Page MenuHomePhabricator

General collection of encountered Search issues
Closed, ResolvedPublic

Description

When reporting an issue in a comment under this ticket, please include:

  • The name of your Wikibase or the url
  • The moment you encountered the issue, date and time
  • Browser details
  • A description of the error you encountered
  • What you expected to happen, the normal behaviour

Event Timeline

Initially reported from Telegram:

18-02-2023, 09:23 AM CET Eduards Skvireckis
"Hey everyone, we will be performing maintenance on ElasticSearch. As part of th..."

Hey,
Is there any news regarding this matter? Right now search doesn't work for newly created items and I can't reconcile against these items (in the reconciliation process there is no match found)


19-02-2023, 13:08 CET Tom R.
"Hey, Is there any news regarding this matter? Right now search doesn't work for ..."

I'm also wondering about an update? Is there anything we could do? In any case, thanks for working on this.

Not sure if related, but I'll record my findings here anyways:

Last Friday, 17th of February in the late evening, there seems to have been an ElasticSearch outage, making a lot of search requests fail, and also caused certain item updates to be dropped entirely. The number of errors seems to have peaked at around 10PM CET (query):

image.png (114×1 px, 13 KB)

Most errors read like:

[warning] [CirrusSearch] Search backend error during fetching elasticsearch version after 6: unknown: Couldn't connect to host, Elasticsearch down?

or

[warning] [CirrusSearch] Search backend error during wikibase_prefix search for 'REDACTED_SEARCH_TERM' after 5: unknown: Couldn't connect to host, Elasticsearch down?

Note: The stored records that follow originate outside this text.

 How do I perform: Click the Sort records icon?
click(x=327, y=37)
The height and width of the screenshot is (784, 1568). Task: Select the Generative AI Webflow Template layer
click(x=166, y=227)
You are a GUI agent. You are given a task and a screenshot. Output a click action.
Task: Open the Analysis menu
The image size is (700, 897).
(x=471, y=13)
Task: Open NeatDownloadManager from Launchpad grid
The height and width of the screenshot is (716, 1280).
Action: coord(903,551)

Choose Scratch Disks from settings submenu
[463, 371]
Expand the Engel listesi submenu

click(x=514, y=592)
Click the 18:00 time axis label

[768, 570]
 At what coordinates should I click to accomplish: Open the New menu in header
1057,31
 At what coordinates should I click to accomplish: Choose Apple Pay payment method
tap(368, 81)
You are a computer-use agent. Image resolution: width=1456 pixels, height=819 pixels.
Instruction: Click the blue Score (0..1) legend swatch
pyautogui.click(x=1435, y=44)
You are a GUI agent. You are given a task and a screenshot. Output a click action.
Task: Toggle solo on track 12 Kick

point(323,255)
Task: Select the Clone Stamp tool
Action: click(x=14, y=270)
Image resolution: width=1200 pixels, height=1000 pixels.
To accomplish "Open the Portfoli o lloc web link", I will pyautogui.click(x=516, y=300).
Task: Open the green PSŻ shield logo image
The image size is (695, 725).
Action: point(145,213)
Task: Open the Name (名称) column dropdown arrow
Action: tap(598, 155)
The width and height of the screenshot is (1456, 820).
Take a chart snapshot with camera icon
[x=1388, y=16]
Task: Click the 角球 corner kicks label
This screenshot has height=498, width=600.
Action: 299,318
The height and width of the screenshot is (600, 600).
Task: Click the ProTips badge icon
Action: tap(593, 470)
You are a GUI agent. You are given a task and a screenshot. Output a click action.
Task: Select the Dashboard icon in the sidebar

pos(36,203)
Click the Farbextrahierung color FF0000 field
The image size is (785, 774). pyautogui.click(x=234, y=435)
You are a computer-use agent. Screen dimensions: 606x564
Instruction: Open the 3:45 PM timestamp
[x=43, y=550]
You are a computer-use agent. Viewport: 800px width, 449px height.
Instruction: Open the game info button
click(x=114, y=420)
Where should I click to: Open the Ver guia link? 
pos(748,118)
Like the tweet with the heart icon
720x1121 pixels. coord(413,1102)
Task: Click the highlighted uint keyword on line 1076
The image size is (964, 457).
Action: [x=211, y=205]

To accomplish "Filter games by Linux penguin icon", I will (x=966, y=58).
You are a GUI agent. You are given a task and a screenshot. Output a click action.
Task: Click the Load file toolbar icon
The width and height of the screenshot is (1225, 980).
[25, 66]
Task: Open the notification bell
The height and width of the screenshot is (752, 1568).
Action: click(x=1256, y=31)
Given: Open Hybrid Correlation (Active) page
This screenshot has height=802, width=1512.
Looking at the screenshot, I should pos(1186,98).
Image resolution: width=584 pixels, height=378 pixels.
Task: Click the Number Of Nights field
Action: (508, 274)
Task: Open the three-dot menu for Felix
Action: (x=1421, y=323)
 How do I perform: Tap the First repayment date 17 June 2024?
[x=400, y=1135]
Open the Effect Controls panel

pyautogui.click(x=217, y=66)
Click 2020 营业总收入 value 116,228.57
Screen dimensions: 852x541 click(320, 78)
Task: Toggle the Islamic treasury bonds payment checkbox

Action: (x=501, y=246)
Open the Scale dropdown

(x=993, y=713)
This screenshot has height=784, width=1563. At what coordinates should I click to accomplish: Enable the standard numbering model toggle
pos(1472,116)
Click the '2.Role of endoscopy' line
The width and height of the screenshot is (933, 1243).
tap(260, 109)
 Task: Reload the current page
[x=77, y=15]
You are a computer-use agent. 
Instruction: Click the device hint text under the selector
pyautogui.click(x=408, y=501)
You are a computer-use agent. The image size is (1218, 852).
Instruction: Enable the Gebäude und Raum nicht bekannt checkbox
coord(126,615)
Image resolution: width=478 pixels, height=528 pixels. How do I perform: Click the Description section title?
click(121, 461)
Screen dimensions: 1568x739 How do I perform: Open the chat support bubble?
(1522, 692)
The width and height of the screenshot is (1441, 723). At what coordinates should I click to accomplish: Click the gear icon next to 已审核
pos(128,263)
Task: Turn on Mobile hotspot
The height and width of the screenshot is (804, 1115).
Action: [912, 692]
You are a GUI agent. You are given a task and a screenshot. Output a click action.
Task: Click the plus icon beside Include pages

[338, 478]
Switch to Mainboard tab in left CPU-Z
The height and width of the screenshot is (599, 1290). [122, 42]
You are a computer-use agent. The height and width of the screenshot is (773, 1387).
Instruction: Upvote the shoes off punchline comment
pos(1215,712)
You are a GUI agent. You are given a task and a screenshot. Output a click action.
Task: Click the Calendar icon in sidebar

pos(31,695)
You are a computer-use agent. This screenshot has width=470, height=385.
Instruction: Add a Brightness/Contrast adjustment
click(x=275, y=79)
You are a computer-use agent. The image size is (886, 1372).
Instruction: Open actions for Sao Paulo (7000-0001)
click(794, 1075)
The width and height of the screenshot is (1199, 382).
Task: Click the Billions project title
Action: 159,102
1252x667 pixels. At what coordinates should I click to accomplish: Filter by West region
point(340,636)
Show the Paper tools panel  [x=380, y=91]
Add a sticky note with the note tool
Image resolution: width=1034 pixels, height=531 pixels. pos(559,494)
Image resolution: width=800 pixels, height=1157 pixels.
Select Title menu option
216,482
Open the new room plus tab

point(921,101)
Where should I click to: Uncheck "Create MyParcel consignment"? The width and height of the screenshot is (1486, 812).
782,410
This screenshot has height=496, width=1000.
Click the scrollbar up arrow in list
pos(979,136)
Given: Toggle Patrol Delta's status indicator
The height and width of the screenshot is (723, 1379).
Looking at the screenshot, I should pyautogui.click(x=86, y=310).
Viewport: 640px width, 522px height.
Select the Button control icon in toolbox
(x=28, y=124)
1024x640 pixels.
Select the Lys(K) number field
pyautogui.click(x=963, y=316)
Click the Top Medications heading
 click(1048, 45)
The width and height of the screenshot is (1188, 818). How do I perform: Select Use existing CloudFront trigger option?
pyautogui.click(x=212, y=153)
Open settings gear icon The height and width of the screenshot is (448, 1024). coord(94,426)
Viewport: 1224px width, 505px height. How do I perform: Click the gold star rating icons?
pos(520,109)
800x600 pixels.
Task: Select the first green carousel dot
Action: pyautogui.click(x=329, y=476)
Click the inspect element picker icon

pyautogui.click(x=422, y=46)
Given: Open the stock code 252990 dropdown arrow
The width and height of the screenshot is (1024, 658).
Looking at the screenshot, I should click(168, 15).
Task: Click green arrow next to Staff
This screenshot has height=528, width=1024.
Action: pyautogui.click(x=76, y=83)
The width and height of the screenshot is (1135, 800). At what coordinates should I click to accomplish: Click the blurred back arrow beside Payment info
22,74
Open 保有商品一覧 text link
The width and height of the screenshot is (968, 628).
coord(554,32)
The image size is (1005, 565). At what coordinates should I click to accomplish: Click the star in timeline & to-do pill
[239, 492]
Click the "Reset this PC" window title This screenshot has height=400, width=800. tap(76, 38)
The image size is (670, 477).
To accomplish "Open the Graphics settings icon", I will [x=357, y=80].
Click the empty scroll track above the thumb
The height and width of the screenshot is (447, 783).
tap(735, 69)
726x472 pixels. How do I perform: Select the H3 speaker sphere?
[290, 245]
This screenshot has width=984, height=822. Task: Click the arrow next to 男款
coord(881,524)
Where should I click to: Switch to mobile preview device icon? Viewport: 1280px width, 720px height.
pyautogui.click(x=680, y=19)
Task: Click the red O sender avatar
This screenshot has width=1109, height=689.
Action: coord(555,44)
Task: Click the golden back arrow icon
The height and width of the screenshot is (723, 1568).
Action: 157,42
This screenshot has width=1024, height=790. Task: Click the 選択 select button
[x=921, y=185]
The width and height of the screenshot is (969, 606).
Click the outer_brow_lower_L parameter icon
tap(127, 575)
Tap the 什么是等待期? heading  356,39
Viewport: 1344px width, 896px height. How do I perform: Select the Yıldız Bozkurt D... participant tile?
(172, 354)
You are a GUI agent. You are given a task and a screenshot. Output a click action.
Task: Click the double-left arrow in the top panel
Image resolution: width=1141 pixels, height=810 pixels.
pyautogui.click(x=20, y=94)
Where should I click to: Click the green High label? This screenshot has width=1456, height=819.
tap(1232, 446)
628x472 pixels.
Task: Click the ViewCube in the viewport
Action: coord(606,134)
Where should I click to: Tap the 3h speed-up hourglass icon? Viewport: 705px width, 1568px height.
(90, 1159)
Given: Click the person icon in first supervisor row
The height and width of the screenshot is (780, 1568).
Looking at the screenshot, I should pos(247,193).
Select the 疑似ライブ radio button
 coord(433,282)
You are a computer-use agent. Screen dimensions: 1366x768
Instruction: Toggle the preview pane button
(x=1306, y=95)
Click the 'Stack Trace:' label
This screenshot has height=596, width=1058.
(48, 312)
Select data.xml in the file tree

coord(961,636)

There's also lines like this:

[warning] [CirrusSearchChangeFailed] Dropping failing ElasticaWrite job for DataSender::sendData in cluster default after repeated failure

which means, some indices are now probably out of sync with their sources and need to be rebuilt (unless we do that automatically and I don't know about it yet).

Why did this happen?

There are no suspicious signs in the ElasticSearch service's (currently limited) resource metrics. It seems however that GKE upgraded nodes at that time, potentially whirling the ElasticSearch cluster into a non-functioning state during its lengthy recovery process (see T328740).

image.png (237×544 px, 29 KB)

Followups

  • Is there something going on in ElasticSearch that we just cannot see yet?
  • Can we make GKE perform node upgrades in a way that does not break ElasticSearch?
  • Is there manual work left to be done to get wikis and their indices back in sync?

Wikibase instance:
Riga literata

Time:
From 16.02.2023 (with newly created items)

Browser:
Google Chrome Version 110.0.5481.96 (Official Build) (64-bit)

Problem:
Search and reconciliation didn't work with newly created items (that were created on 16.02.2023). Since yesterday (20.02.2023) I have noticed some changes - slowly some of these items appear on search results and can be reconciled but there are still many items that cannot be found.

In terms of the issues for Riga literata it looks like there are a fair few jobs in the queue for this wiki. Right now >1000.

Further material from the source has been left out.